Brief 1
According to the essay on campus protests, who began a recent statement by acknowledging a terrible conflict in the Middle East?
Brief 2
Condense the paragraph of the essay on campus protests that begins "Nothing in our charters" into a shorter version that keeps its main facts.
Brief 3
Pick up the essay on campus protests after its final sentence and keep writing it.

Source passage
━━━━
Stanley Fish is the presidential scholar in residence at New College, Florida. He is author most recently of Law at the Movies: Turning Legal Doctrine into Art (Oxford, 2024).
University administrators faced with sit-ins, tent encampments, and other forms of protest continue to betray an inability to understand their situations. A prominent (and even poignant) case in point is Columbia’s president, Minouche Shafik, who began a recent statement by acknowledging the obvious: “There is a terrible conflict raging in the Middle East with devastating consequences.” She then notes that many on her campus “are experiencing deep moral distress and want Columbia to help alleviate this by taking action.” Her next sentence falls off the cliff. “We should be having serious conversations about how Columbia can contribute.”
No, no, no! What she should have said is this: “Intervening in a political crisis is not within our job description; it’s not something we are either equipped to do or assigned to do. Our job is to introduce students to the materials and histories of various academic disciplines and to provide those same students with the analytical skills that will enable them to proceed on their own after a course is over.” That’s it, nothing else. Any “contribution” we as members of the academy might make to the solving of society’s problems would be indirect. Some legislator or cabinet secretary or C.E.O. could pick up an analysis or a theorem we have produced and put it to his own purposes, but our purposes would remain as they are, limited to instruction and the advancement of knowledge in the humanities, social sciences, physical sciences and computer sciences.
Nothing in our charters, employment contracts, or compliance requirements directs us or authorizes us to play a role on the world’s stage. No applicant for a position is asked to produce political credentials; the credentials you must produce are academic. What training have you had in the field in which you propose to teach? What writings of yours have been accepted at leading journals? What new paths of research do you intend to go down? Those are the questions, not what rallies do you pledge to attend or what causes do you promise to fight for? An interviewer wants to know if you will be a competent academic performer, not if you will be a good person on the right side or on any side.
━━━━
Dataset excerpt
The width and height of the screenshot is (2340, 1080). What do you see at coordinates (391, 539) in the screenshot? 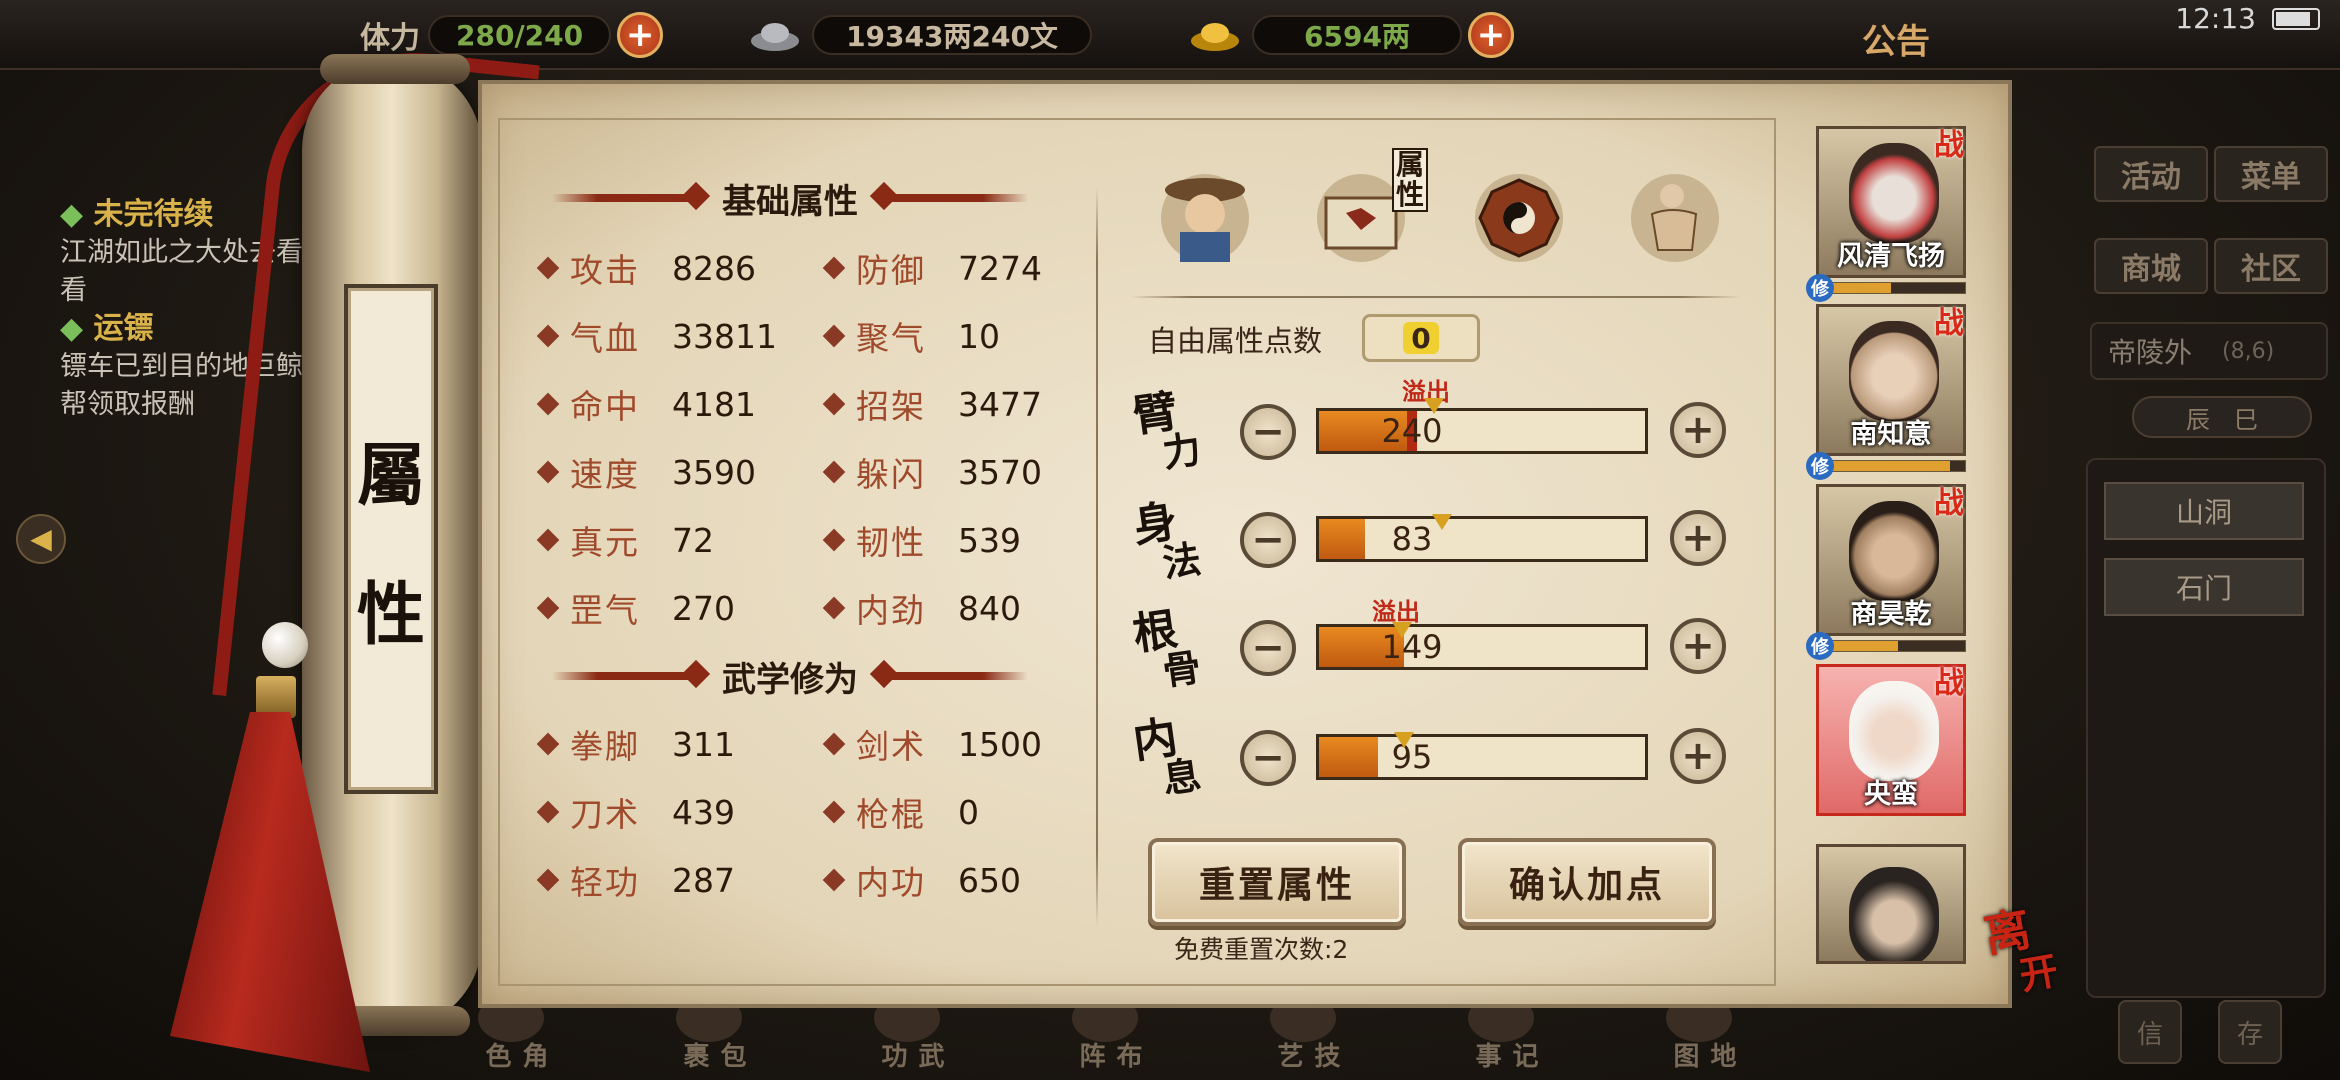
I see `scroll-title-plate: 屬 性` at bounding box center [391, 539].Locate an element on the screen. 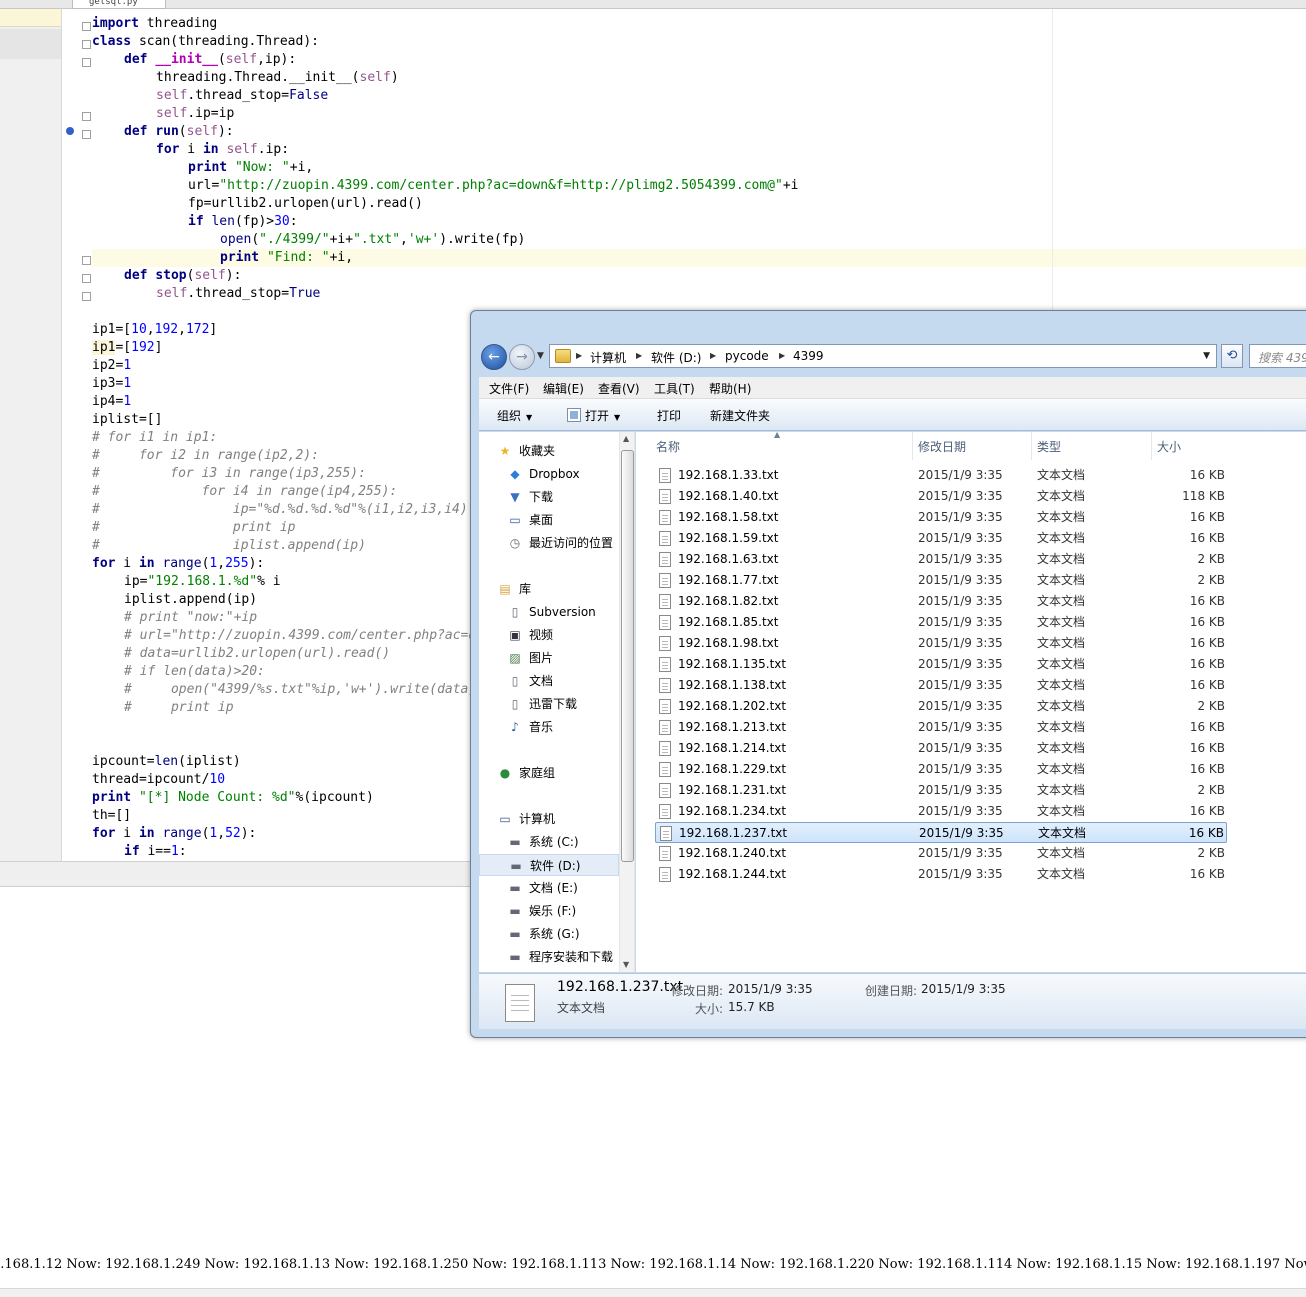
━━━━
Response box 1
Minouche Shafik, Columbia's president.

Response box 2
No charter, employment contract, or compliance requirement directs or authorizes academics to play a role on the world's stage. Applicants must show academic credentials, not political ones. They are asked about their training, their publications in leading journals, and their research plans, not about rallies or causes. An interviewer wants to know whether a candidate will be a competent academic performer, not whether that person will be on the right side or on any side.

Response box 3
If this account of what institutions of higher learning appropriately do—they don’t do everything, they do the academic thing—is accepted, a conclusion (no doubt counterintuitive to many) immediately follows: colleges and universities have no obligation to foster or even allow political protests on campus. Indeed, it is quite the reverse, for if the overriding and defining imperative is to ensure the flourishing of the academic enterprise—classes being taught, research being conducted, procedures being followed—administrators have a positive duty to remove any impediments to that flourishing, including tent encampments, sit-ins, obstacles to exits and entries, building occupations, forcing the cancellation of classes and a host of other things now occurring.
But what about free speech? The question seems relevant because protest is a form of speech, allied with the right of assembly, and is constitutionally protected by the First Amendment. But protest is a political right deemed essential to the workings of a democracy where every voice merits a hearing. The university is not a democracy, and within its precincts the voices that are heard are those that have survived a rigorous process of vetting and credentialing. You don’t get to speak in a university setting just because you have a mouth and an opinion; you get to speak in a university because your peers have judged you capable of participating in the conversation, a judgement that follows a period of training (graduate school and the earning of a Ph.D.), apprenticeship in the trade, and performances (articles, books, juried awards) that mark you as someone worth listening to.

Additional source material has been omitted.